▸ **Work required**: Every entry needs to appear again exactly as written below.

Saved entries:

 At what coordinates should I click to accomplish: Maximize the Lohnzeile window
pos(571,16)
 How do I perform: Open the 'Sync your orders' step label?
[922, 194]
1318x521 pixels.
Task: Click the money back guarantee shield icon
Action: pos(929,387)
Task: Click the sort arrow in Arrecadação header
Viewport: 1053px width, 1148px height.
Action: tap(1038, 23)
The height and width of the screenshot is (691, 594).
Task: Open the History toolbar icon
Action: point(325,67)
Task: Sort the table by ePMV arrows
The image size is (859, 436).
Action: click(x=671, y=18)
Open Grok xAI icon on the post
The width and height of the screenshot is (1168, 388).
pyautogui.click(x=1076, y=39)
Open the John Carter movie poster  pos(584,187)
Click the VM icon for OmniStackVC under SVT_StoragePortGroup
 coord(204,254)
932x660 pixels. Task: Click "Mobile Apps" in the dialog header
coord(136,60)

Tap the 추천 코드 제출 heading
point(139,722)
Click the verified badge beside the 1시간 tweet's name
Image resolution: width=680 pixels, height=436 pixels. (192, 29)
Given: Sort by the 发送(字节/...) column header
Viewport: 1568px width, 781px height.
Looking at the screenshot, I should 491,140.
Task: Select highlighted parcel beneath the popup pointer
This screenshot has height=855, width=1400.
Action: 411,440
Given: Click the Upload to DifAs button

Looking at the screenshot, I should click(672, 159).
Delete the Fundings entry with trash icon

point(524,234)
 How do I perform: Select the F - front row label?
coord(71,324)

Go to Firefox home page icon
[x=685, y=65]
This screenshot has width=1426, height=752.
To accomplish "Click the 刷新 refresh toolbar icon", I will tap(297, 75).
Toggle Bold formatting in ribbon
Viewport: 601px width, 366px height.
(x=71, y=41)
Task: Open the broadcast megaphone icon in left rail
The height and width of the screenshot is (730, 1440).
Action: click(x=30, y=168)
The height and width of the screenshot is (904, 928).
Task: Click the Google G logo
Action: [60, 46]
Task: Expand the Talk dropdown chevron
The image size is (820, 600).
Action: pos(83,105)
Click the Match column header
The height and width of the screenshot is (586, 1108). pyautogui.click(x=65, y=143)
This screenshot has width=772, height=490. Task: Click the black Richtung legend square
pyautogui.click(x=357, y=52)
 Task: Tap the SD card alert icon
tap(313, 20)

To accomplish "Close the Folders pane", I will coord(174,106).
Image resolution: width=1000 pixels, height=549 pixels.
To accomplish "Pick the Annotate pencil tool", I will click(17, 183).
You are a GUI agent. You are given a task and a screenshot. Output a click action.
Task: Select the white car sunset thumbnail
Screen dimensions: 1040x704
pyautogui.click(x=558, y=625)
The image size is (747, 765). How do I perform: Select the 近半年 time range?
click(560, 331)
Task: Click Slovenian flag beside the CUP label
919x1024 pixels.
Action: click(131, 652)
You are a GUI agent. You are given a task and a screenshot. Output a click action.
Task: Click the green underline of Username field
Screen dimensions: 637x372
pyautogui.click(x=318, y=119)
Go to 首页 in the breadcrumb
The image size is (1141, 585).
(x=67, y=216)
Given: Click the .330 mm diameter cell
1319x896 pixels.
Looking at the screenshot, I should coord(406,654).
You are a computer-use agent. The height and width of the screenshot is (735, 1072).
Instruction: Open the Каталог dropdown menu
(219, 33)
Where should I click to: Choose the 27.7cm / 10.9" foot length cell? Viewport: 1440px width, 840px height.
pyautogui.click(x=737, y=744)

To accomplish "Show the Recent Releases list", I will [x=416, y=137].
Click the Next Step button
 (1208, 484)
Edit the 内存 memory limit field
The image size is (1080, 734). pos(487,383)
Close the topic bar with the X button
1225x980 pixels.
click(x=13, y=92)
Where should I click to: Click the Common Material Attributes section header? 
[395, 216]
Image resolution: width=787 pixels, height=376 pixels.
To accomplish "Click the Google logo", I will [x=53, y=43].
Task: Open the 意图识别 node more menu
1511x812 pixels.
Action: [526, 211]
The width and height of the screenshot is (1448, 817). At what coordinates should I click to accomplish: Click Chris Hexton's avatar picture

▸ **Output for this task**:
 At what coordinates should I click to accomplish: Maximize the Lohnzeile window
pos(571,16)
 How do I perform: Open the 'Sync your orders' step label?
[922, 194]
1318x521 pixels.
Task: Click the money back guarantee shield icon
Action: pos(929,387)
Task: Click the sort arrow in Arrecadação header
Viewport: 1053px width, 1148px height.
Action: tap(1038, 23)
The height and width of the screenshot is (691, 594).
Task: Open the History toolbar icon
Action: point(325,67)
Task: Sort the table by ePMV arrows
The image size is (859, 436).
Action: click(x=671, y=18)
Open Grok xAI icon on the post
The width and height of the screenshot is (1168, 388).
pyautogui.click(x=1076, y=39)
Open the John Carter movie poster  pos(584,187)
Click the VM icon for OmniStackVC under SVT_StoragePortGroup
 coord(204,254)
932x660 pixels. Task: Click "Mobile Apps" in the dialog header
coord(136,60)

Tap the 추천 코드 제출 heading
point(139,722)
Click the verified badge beside the 1시간 tweet's name
Image resolution: width=680 pixels, height=436 pixels. (192, 29)
Given: Sort by the 发送(字节/...) column header
Viewport: 1568px width, 781px height.
Looking at the screenshot, I should 491,140.
Task: Select highlighted parcel beneath the popup pointer
This screenshot has height=855, width=1400.
Action: 411,440
Given: Click the Upload to DifAs button

Looking at the screenshot, I should click(672, 159).
Delete the Fundings entry with trash icon

point(524,234)
 How do I perform: Select the F - front row label?
coord(71,324)

Go to Firefox home page icon
[x=685, y=65]
This screenshot has width=1426, height=752.
To accomplish "Click the 刷新 refresh toolbar icon", I will tap(297, 75).
Toggle Bold formatting in ribbon
Viewport: 601px width, 366px height.
(x=71, y=41)
Task: Open the broadcast megaphone icon in left rail
The height and width of the screenshot is (730, 1440).
Action: click(x=30, y=168)
The height and width of the screenshot is (904, 928).
Task: Click the Google G logo
Action: [60, 46]
Task: Expand the Talk dropdown chevron
The image size is (820, 600).
Action: pos(83,105)
Click the Match column header
The height and width of the screenshot is (586, 1108). pyautogui.click(x=65, y=143)
This screenshot has width=772, height=490. Task: Click the black Richtung legend square
pyautogui.click(x=357, y=52)
 Task: Tap the SD card alert icon
tap(313, 20)

To accomplish "Close the Folders pane", I will coord(174,106).
Image resolution: width=1000 pixels, height=549 pixels.
To accomplish "Pick the Annotate pencil tool", I will click(17, 183).
You are a GUI agent. You are given a task and a screenshot. Output a click action.
Task: Select the white car sunset thumbnail
Screen dimensions: 1040x704
pyautogui.click(x=558, y=625)
The image size is (747, 765). How do I perform: Select the 近半年 time range?
click(560, 331)
Task: Click Slovenian flag beside the CUP label
919x1024 pixels.
Action: click(131, 652)
You are a GUI agent. You are given a task and a screenshot. Output a click action.
Task: Click the green underline of Username field
Screen dimensions: 637x372
pyautogui.click(x=318, y=119)
Go to 首页 in the breadcrumb
The image size is (1141, 585).
(x=67, y=216)
Given: Click the .330 mm diameter cell
1319x896 pixels.
Looking at the screenshot, I should coord(406,654).
You are a computer-use agent. The height and width of the screenshot is (735, 1072).
Instruction: Open the Каталог dropdown menu
(219, 33)
Where should I click to: Choose the 27.7cm / 10.9" foot length cell? Viewport: 1440px width, 840px height.
pyautogui.click(x=737, y=744)

To accomplish "Show the Recent Releases list", I will [x=416, y=137].
Click the Next Step button
 (1208, 484)
Edit the 内存 memory limit field
The image size is (1080, 734). pos(487,383)
Close the topic bar with the X button
1225x980 pixels.
click(x=13, y=92)
Where should I click to: Click the Common Material Attributes section header? 
[395, 216]
Image resolution: width=787 pixels, height=376 pixels.
To accomplish "Click the Google logo", I will [x=53, y=43].
Task: Open the 意图识别 node more menu
1511x812 pixels.
Action: [526, 211]
The width and height of the screenshot is (1448, 817). At what coordinates should I click to accomplish: Click Chris Hexton's avatar picture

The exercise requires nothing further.